Question écrite n° 86627 de M. Bernard Deflesselles

M. Bernard Deflesselles interroge M. le ministre de l’intérieur sur la décision de transférer la base aérienne de sécurité civile de Marignane vers Nîmes en 2017. Suivant les recommandations d’un rapport de l’inspection générale de l’administration de mars 2012, il a été décidé de l’abandon du site de Marignane et du transfert de la BASC sur la base de Nîmes-Garons. Cette mesure a été annoncée sans concertation ni écoute des populations et des élus concernés. Il attire l’attention du ministre sur le fait que ce rapport de l’inspection n’a pas été rendu public, contrairement aux usages de ce corps concernant un sujet technique, que l’information et la compréhension par l’opinion de cette décision de transfert surprenante n’ont donc pu être assurées ; et demande de lui communiquer dans les plus brefs délais le rapport de l’IGA qui justifie cette décision. Il s’inquiète de l’absence de décisions qui devraient venir compenser les effets négatifs pour l’est de la région Provence-Alpes-Côte d’Azur de l’éloignement de Nîmes. L’allongement du temps d’intervention des avions peut avoir de graves conséquences sur la propagation des feux et la mise en danger des biens et des vies. Il apparaît indispensable de mettre en place une base annexe sur Le Luc ou Cannes-Mandelieu pendant la saison des feux, comparable à celle qui existe en Corse.

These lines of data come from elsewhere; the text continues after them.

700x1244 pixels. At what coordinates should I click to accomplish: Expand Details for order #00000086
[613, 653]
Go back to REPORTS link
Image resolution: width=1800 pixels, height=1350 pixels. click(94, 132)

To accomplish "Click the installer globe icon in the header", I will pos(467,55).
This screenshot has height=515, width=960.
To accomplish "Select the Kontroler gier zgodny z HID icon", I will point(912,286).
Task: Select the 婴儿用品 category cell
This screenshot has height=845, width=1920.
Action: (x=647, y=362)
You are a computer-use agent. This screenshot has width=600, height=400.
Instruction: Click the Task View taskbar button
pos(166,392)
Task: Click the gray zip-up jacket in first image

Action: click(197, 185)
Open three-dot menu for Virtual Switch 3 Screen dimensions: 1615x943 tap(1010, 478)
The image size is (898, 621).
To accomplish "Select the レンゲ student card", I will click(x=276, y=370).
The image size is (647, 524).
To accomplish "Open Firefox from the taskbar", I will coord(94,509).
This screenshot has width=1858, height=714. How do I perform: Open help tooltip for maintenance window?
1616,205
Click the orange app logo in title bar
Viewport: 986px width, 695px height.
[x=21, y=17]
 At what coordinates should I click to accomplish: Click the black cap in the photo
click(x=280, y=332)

Compte-tenu des délais nécessaires pour aménager les lieux, prévoir les équipements indispensables et notamment les « pélicandromes », il lui demande de lui faire connaître très rapidement sa décision sur cette proposition. Il fait également part au ministre de son inquiétude concernant le renouvellement des avions de la sécurité civile. Des réflexions sont en cours depuis 2012, et diverses solutions ont été avancées aussi bien sur le type d’appareil que sur les formules possibles de financement de cet outil indispensable de solidarité nationale. Il l’interroge sur la solution d’un gros porteur de type Dash que le ministère aurait envisagé, mais là encore sans concertation ni information des élus du sud de la France. Il lui demande donc de lui communiquer officiellement son choix et le calendrier de mise en œuvre, ainsi que de lui donner également les apaisements nécessaires sur les capacités en équipages de la BASC, puisque le syndicat des personnels navigants vient de dénoncer une baisse des effectifs de plus de 25 % au cours des dernières années, mettant en danger le fonctionnement normal de la base.